Most of the time, you won't know what caused your sickle cell crisis. A crisis usually has more than one cause. However, you can do several things to help keep a crisis from occurring:

  • Limit how much alcohol you drink.
  • Don't smoke. If you do smoke, quit.
  • Exercise regularly but not so much that you become really tired. When you exercise, drink lots of fluids.
  • Drink at least 8 glasses of water a day, especially during warm weather.
  • Reduce or avoid stress. Talk to your doctor if you're depressed or have problems with your family or job.
  • Treat any infection as soon as it occurs. When in doubt, see your doctor.
  • Wear warm clothes outside in cold weather and inside in air-conditioned rooms during hot weather. Also, don't swim in cold water.
  • Tell your doctor if you think you might have a sleep problem, such as snoring, or if you sometimes stop breathing for short periods of time during sleep (called apnea).
  • If you have another medical condition, like diabetes, get treatment and control the condition.
  • If you are pregnant or plan to become pregnant, get early prenatal care.
  • Only travel in commercial airplanes. If you have to travel in an unpressurized aircraft, talk to your doctor about extra precautions.

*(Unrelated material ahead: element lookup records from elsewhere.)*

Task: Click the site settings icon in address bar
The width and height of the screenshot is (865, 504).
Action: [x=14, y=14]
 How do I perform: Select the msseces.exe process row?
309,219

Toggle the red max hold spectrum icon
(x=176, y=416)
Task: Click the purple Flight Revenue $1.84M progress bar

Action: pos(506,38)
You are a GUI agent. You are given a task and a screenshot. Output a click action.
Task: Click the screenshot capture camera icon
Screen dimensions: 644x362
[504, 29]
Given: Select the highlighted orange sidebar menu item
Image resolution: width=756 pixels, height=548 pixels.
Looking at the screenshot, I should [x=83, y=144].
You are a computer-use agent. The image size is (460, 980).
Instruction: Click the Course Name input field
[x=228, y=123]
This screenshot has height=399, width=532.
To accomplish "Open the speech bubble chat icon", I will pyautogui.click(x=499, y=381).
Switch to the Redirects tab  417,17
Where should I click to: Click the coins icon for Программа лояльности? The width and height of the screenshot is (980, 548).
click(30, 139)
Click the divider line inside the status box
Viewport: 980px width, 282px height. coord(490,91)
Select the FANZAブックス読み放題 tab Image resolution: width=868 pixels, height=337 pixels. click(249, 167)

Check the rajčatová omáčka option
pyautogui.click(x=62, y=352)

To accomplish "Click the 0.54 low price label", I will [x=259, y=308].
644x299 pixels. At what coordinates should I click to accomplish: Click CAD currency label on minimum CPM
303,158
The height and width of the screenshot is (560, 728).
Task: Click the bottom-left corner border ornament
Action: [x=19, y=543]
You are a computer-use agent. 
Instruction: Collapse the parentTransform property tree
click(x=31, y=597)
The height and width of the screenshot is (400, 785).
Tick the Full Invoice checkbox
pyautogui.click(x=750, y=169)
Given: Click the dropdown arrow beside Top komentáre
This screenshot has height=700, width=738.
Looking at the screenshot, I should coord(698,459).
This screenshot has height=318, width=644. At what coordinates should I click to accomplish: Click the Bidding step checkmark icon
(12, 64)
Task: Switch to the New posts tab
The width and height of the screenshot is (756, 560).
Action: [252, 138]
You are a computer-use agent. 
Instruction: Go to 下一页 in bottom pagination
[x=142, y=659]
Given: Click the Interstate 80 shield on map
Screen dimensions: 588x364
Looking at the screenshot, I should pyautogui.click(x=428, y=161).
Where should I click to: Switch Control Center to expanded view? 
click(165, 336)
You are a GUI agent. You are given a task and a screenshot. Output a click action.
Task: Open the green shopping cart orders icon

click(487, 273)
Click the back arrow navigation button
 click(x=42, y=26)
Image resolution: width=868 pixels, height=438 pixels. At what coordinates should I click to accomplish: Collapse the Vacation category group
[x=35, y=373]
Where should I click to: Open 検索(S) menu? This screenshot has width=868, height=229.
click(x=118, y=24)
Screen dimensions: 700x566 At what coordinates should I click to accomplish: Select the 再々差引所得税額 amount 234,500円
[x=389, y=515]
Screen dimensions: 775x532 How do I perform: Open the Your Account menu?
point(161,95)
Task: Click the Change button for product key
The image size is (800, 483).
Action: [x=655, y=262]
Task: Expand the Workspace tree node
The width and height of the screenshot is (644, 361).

What medicines can I use at home to control my pain?

Some over-the-counter medicines might help relieve mild pain. Taking acetaminophen (one brand name: Tylenol) or aspirin might help. Medicines like ibuprofen (two brand names: Advil, Motrin) or naproxen sodium (brand name: Aleve) might help if you can safely take these medicines. However, talk to your doctor before you take any medicine for your pain.

If you have moderate to severe pain, your doctor might prescribe a prescription pain reliever. Make sure to carefully follow your doctor's instructions for taking the medicine.

What else can I do to control the pain?

A heating pad, hot bath, rest or massage might help. Physical therapy to relax and strengthen your muscles and joints might lessen your pain. Individual counseling, self-hypnosis and activities to keep you from thinking about your pain (such as watching television or talking on the telephone) might also help.

It's important for you to have a positive attitude, create a supportive environment, and develop coping skills to help you deal with the disease. Strong family relationships and close personal friends can be helpful. A support group might also help you cope with the disease.

Work with your family doctor to set goals for coping with pain. Becoming more actively involved in your treatment will help you better manage the disease.